- **Your objective**
Only lines holding "computer" are wanted; copy each of them from the records below.

- - - - - - -

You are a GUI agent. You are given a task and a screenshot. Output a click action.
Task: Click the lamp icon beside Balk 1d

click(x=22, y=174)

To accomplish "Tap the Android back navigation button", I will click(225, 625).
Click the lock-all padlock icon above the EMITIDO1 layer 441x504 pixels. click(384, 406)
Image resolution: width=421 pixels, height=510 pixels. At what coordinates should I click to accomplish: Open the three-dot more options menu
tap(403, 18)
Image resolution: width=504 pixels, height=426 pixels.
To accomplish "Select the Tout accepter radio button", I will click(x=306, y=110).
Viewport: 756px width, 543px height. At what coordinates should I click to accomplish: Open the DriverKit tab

- - - - - - -

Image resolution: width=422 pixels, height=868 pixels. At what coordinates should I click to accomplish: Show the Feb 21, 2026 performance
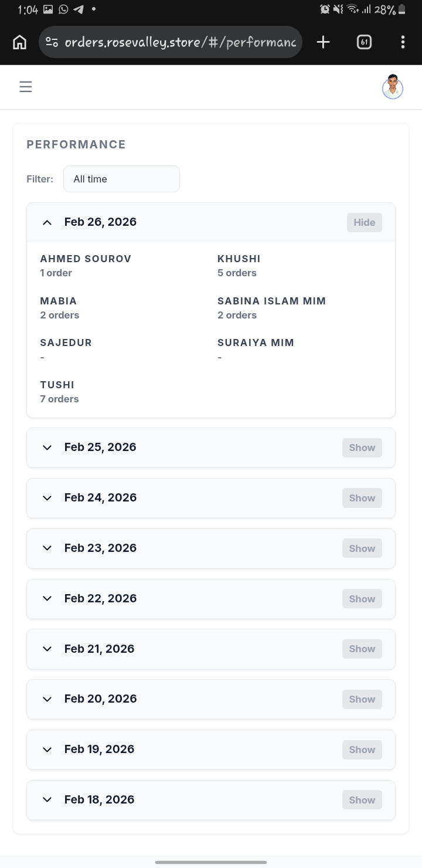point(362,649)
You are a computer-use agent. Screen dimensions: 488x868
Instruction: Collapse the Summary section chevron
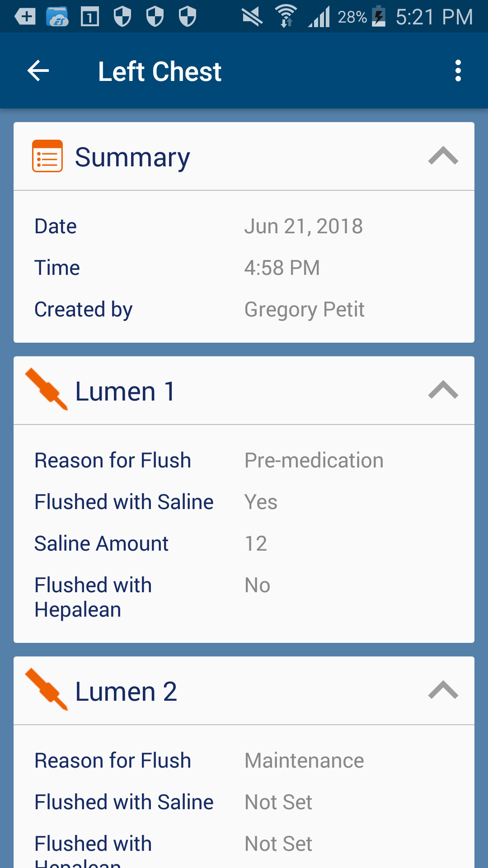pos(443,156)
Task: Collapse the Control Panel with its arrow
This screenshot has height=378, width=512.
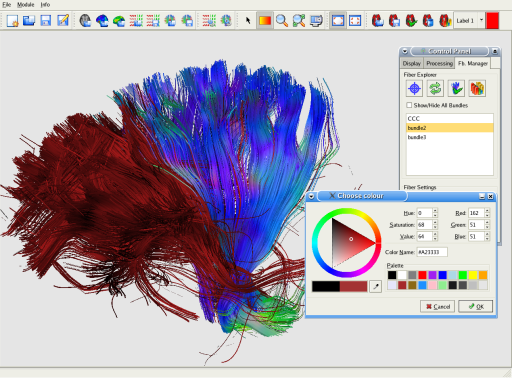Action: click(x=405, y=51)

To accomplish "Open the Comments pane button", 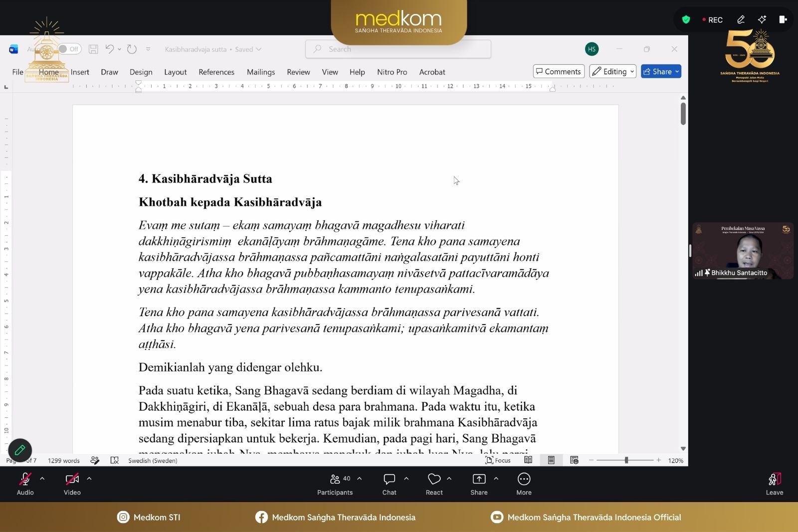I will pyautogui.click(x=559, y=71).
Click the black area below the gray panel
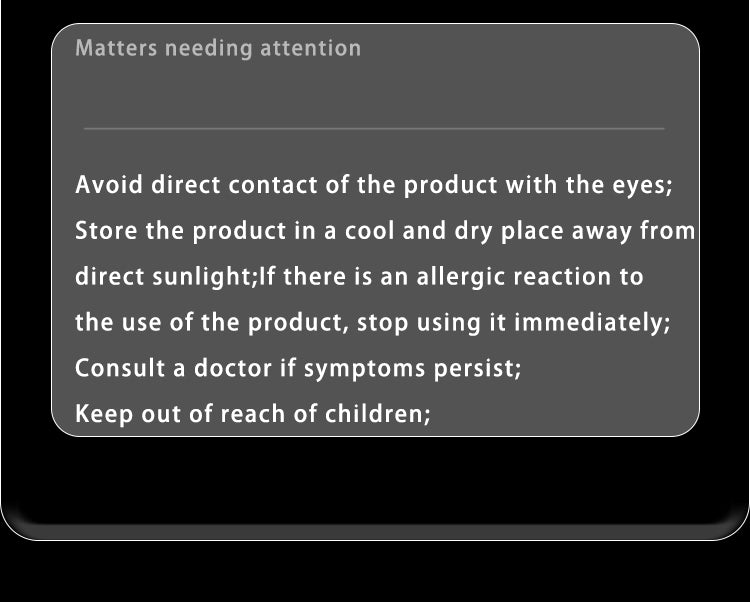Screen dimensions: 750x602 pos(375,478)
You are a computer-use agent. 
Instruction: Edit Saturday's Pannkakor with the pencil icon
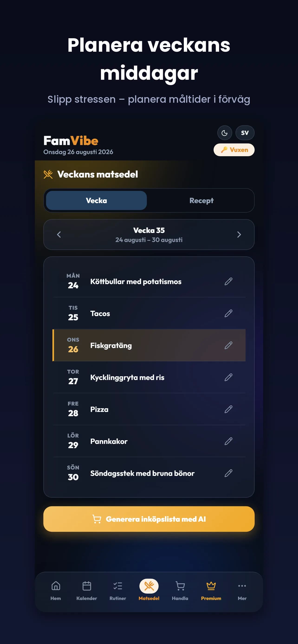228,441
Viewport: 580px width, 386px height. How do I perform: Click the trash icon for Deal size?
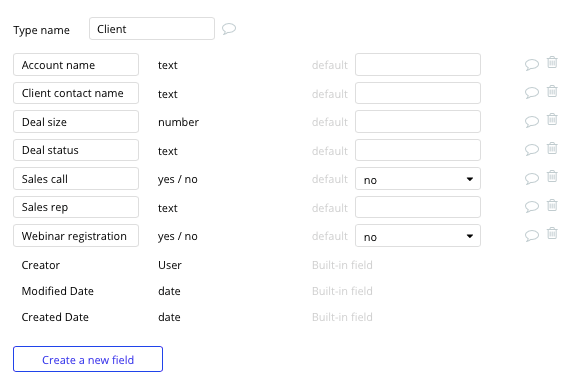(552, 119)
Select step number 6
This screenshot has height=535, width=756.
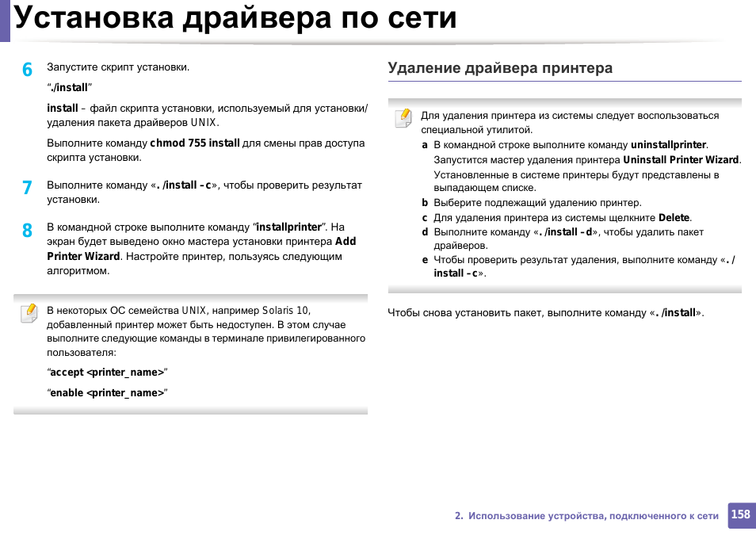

- - - - - - -

- **Response for this exercise**
You are a computer-use agent. Screen dimensions: 488x868
You are a computer-use agent. 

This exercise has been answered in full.